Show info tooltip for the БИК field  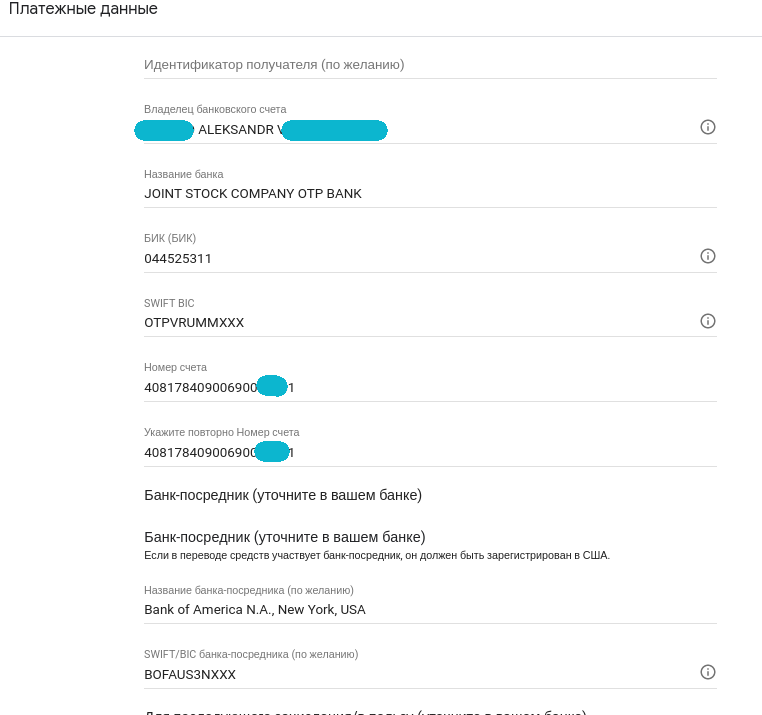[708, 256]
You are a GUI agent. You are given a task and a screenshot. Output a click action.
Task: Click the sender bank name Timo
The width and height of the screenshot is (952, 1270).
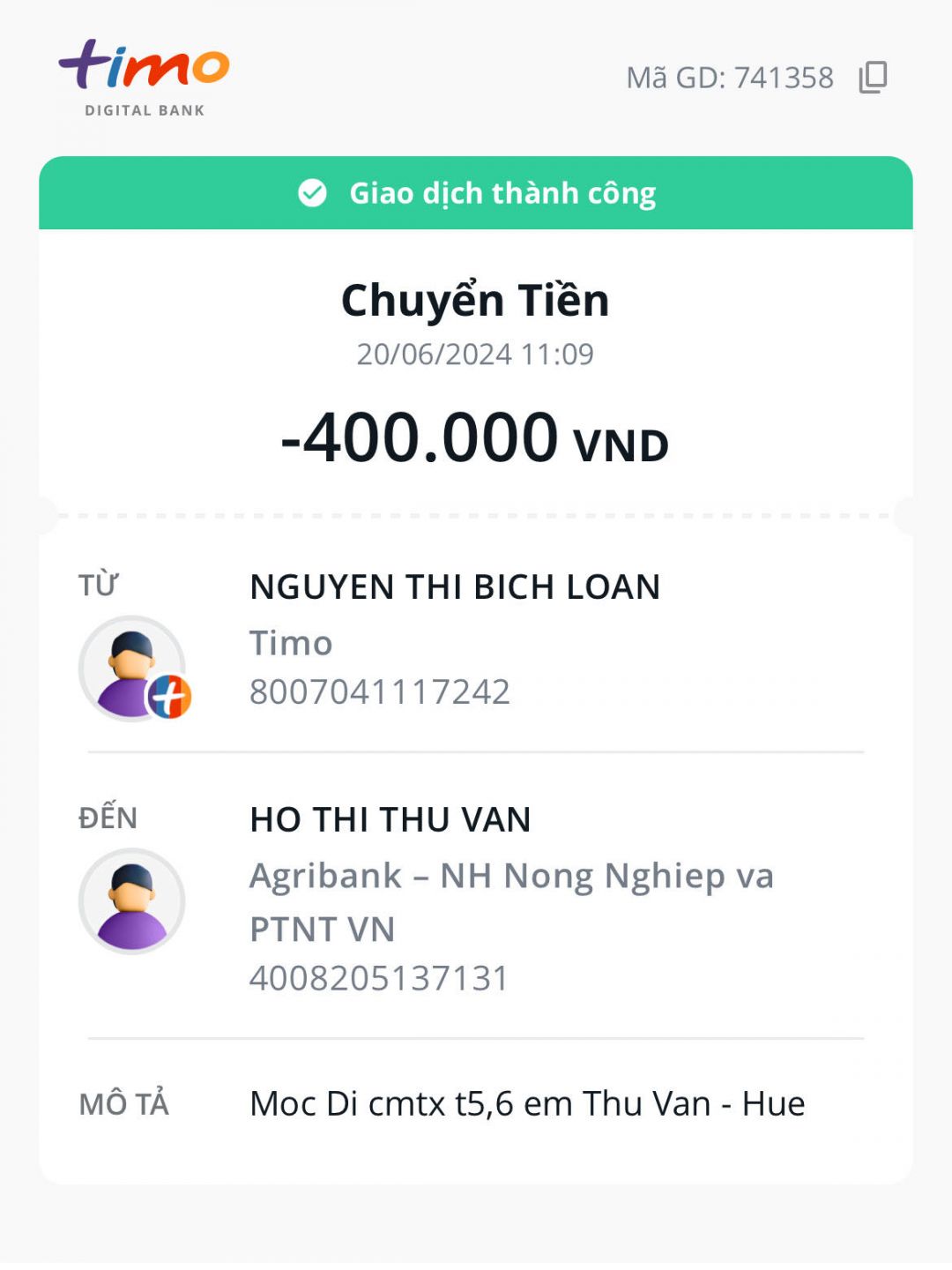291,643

——

EXERCISE BRIEF
Word for word, give again the lines from the line with "Task: Click the sender bank name Timo" through the end of the records above, with both ends included and the pictures left out.

PROBLEM SOLUTION
Task: Click the sender bank name Timo
The width and height of the screenshot is (952, 1270).
291,643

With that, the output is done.